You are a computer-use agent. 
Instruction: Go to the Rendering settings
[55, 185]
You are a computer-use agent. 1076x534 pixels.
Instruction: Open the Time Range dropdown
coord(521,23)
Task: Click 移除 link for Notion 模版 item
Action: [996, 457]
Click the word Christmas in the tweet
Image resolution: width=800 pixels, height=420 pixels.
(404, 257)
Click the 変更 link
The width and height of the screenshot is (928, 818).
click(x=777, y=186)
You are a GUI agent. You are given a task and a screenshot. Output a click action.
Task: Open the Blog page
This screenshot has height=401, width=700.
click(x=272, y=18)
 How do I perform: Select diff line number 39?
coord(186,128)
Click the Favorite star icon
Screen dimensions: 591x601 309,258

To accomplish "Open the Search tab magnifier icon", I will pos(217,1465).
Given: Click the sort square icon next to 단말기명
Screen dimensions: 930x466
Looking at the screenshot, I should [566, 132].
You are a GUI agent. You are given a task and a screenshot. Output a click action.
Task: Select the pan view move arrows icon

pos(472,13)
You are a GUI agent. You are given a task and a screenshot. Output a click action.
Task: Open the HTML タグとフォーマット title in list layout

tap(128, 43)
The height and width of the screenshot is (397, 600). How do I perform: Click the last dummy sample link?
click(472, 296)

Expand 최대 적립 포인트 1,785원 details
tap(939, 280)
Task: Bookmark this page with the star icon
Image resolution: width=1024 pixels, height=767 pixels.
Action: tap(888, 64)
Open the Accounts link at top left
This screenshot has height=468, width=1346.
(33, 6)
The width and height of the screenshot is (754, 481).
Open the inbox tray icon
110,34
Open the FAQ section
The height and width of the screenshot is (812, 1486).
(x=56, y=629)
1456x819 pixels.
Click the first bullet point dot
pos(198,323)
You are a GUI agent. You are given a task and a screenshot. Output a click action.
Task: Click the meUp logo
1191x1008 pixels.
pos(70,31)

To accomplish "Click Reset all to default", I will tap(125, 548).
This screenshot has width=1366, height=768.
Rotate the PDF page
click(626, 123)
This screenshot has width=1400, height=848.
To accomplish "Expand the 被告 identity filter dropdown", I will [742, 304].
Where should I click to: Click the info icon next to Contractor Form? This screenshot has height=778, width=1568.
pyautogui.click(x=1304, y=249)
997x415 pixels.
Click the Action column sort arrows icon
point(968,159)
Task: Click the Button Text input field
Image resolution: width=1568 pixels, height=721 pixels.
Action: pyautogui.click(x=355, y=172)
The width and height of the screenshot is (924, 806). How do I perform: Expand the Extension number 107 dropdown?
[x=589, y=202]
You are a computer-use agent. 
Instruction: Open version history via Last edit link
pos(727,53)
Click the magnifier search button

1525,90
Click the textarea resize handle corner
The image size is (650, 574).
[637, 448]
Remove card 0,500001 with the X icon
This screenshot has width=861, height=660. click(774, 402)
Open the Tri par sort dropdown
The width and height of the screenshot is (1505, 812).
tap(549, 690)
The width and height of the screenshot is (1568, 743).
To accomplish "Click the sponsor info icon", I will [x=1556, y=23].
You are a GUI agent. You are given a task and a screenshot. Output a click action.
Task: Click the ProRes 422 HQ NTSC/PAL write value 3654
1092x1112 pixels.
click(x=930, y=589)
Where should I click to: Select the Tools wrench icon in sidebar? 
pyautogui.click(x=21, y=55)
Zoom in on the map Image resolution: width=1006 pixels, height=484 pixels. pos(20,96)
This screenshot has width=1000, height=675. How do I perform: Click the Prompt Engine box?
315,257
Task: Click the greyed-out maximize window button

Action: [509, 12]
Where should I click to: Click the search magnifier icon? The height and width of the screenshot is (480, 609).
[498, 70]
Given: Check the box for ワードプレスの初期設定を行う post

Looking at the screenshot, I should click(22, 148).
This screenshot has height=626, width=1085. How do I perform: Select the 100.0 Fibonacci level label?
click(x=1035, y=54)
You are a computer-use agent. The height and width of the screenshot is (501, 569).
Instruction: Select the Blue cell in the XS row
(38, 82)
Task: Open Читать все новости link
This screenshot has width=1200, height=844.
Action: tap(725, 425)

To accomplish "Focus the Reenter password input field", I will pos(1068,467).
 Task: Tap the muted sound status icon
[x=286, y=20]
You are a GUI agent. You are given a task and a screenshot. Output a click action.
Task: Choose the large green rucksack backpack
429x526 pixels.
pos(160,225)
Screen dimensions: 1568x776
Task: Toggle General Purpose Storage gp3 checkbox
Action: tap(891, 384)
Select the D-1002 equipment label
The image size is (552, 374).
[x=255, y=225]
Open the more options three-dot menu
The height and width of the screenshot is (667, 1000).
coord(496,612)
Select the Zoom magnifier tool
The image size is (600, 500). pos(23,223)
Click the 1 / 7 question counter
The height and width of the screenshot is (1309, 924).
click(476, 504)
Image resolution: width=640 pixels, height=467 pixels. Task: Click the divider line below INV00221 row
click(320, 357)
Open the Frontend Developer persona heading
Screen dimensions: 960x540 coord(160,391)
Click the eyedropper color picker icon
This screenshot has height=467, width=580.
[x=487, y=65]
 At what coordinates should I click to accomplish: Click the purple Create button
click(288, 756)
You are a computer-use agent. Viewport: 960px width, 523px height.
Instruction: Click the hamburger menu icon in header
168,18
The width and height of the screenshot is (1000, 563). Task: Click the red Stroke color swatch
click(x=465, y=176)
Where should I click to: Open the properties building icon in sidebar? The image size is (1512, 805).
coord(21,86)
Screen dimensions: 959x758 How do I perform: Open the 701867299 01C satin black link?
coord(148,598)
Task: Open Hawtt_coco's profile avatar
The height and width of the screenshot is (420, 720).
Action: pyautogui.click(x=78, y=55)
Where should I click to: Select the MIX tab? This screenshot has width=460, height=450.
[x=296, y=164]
++++
Search the records for the word "will" and copy out every line that holds it.

To accomplish "Open the Search tab magnifier icon", I will pos(217,1465).
To accomplish "Click Reset all to default", I will tap(125, 548).
To accomplish "Expand the 被告 identity filter dropdown", I will [742, 304].
To accomplish "Click the sponsor info icon", I will [x=1556, y=23].
To accomplish "Focus the Reenter password input field", I will pos(1068,467).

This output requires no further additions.